Q6. What is the average in each column?

  • Hint: Use .isnull().mean().

Q7. who is the most common director?

  • Hint: Use .value_counts().

Q8. what is the most common genre?

This is more complex as we need to concatenate the genres and then count the most common ones.

2. Selecting Columns (Projection)

Q3. Display only the Series_Title column.

Q4. Display the Series_Title and IMDB_Rating columns together.

  • Goal: Select multiple columns.

3. Simple Filtering (Masks on Rows)

Q5. Show all movies with an IMDb rating higher than 9.0.

  • Goal: Apply a condition on rows.

Q6. Show all movies released after 2010.

  • Goal: Filter based on numeric values.
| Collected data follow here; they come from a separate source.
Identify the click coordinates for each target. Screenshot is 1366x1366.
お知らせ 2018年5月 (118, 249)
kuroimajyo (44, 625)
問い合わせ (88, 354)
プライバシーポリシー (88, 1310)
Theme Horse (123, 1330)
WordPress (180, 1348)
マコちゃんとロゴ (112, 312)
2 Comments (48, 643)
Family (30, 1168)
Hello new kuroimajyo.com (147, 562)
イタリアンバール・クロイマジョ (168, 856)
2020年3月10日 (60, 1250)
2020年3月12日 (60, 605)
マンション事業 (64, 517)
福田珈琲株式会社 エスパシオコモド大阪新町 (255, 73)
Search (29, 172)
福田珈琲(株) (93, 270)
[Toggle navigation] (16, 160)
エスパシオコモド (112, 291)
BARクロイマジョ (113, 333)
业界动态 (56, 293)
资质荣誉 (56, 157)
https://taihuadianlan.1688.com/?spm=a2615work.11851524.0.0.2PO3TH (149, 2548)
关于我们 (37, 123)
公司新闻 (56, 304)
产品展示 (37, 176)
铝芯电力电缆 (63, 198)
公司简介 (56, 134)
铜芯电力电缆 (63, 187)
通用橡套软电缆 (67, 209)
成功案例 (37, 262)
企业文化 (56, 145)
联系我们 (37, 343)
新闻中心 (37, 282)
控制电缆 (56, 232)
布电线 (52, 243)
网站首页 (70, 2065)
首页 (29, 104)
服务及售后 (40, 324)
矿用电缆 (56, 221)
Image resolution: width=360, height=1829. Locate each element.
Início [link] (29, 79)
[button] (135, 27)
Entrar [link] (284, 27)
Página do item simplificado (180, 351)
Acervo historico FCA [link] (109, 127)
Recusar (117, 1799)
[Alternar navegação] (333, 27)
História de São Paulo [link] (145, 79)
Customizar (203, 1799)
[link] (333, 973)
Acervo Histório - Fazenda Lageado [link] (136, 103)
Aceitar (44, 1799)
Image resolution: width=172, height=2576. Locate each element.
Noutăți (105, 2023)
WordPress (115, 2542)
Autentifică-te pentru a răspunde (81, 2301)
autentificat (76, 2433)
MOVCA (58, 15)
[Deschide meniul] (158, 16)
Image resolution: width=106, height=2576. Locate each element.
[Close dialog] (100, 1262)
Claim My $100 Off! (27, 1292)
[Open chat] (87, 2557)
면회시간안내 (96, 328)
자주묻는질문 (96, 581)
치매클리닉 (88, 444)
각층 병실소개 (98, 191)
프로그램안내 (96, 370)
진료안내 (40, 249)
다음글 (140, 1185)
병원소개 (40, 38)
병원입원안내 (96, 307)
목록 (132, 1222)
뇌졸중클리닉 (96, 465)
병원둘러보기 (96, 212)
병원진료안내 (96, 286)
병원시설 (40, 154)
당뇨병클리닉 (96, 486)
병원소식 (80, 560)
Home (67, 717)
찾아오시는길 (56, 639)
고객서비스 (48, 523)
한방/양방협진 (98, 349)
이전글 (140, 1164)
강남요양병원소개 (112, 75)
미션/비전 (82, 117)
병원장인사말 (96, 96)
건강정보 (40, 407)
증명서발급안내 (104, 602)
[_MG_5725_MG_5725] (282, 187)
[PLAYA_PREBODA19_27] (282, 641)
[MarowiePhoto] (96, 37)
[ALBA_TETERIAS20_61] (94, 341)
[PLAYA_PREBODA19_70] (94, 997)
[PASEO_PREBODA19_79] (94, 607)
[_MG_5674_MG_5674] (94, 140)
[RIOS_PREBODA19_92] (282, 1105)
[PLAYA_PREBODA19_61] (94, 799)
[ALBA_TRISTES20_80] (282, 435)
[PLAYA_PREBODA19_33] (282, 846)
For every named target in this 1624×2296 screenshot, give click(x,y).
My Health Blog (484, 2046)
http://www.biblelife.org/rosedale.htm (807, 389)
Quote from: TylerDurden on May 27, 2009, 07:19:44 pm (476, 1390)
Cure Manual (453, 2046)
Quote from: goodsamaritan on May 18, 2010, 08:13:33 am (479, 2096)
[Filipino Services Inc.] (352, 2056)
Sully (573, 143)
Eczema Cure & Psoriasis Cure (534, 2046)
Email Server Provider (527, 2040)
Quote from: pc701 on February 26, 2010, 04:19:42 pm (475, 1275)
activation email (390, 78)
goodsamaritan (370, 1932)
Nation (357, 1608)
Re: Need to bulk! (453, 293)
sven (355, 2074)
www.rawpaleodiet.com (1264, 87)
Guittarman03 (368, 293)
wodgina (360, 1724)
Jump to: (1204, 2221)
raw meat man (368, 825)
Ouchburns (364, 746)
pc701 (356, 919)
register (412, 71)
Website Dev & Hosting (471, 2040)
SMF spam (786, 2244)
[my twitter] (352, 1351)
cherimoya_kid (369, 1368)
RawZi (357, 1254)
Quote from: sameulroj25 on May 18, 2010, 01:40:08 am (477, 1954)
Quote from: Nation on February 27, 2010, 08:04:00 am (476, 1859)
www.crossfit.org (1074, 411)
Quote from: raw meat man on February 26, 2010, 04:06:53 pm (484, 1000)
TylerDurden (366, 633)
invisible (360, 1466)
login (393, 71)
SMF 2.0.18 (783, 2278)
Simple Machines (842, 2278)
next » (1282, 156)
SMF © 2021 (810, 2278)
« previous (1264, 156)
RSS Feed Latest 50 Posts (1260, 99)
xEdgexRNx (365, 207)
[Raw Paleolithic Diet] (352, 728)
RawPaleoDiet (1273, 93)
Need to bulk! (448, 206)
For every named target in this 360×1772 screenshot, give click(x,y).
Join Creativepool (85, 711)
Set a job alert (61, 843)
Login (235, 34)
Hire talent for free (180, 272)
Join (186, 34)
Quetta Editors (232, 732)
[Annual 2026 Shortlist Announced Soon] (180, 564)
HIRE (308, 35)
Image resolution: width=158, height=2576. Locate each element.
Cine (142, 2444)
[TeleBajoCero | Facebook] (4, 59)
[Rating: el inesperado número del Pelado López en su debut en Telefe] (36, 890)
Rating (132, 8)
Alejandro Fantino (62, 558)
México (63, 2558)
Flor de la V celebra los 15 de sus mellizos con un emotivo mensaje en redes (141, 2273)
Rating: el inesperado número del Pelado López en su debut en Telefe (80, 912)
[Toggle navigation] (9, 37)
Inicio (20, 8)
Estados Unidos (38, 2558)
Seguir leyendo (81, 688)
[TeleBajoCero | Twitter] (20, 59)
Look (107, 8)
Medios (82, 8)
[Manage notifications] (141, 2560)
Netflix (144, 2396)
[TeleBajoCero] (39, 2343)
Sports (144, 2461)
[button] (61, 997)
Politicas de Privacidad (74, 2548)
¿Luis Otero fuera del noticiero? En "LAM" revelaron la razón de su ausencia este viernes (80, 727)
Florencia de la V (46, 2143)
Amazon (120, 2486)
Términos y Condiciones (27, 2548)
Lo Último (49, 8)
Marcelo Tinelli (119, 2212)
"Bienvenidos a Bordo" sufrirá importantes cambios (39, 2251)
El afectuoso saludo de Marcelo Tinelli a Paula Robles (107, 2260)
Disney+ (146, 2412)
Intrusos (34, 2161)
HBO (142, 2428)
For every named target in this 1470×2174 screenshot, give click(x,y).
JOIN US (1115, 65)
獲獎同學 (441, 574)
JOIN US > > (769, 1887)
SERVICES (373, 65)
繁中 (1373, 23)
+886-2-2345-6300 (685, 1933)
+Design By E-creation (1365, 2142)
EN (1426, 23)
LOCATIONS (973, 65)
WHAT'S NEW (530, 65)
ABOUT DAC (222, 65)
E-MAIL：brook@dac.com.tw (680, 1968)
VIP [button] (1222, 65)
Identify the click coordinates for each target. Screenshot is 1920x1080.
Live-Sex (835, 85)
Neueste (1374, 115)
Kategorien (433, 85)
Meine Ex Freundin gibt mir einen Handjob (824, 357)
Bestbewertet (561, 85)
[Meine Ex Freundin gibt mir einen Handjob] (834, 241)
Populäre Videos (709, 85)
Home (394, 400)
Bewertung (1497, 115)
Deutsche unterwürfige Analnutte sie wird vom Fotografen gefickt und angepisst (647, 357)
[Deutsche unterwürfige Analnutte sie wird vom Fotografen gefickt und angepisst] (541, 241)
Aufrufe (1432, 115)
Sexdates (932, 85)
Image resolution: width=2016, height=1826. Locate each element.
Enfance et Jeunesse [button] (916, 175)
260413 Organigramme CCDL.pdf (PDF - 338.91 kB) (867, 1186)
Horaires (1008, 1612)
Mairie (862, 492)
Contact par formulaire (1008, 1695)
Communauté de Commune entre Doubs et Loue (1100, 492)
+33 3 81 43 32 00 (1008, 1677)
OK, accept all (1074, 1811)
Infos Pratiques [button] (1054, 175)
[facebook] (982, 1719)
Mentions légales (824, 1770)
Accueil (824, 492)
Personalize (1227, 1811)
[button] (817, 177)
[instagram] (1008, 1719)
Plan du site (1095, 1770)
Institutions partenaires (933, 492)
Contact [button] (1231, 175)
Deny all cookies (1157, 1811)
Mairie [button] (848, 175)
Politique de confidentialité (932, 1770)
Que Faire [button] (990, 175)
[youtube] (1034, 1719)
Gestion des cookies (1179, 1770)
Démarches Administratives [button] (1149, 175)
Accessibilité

Q7. Show movies with the certificate "PG-13".

  • Goal: Filter based on text values.

4. Exploring the Data

Q8. What is the highest IMDb rating in the dataset?

  • Goal: Use .max().

Q9. Which movie has the highest IMDb rating?

  • Goal: Combine .loc[] and .max().

Q10. Count how many movies are in each Certificate category.

  • Goal: Use .value_counts().

Q11. What is the average IMDb rating of all movies?

  • Goal: Use .mean().

Q12. What is the most common genre?

  • Goal: Use .mode() or .value_counts().

Q5. do recent movies have better ratings?

  • Goal: Apply a condition on rows.

5. Sorting Data

Q13. List the top 10 movies with the highest IMDb rating.

  • Goal: Use .sort_values().

Q14. List the top 10 movies with the highest number of votes.

6. Visualization

(use matplotlib or pandas built-in plotting)

Q15. Plot a histogram of IMDb ratings.

  • Goal: Show how ratings are distributed.

Q16. Create a scatter plot of IMDB_Rating (y-axis) vs. Released_Year (x-axis).

  • Goal: Check how ratings are spread across time.

Q17. Create a bar plot of the top 5 genres by number of movies.

  • Goal: Show categories visually.

7. String to minutes

Q18. Convert the Runtime column (e.g. "142 min") into numeric minutes and find the average runtime.

  • Goal: Work with text → numbers.

Q19. What are the top 5 movies with the highest gross revenue?

  • Goal: Convert Gross to numeric and sort.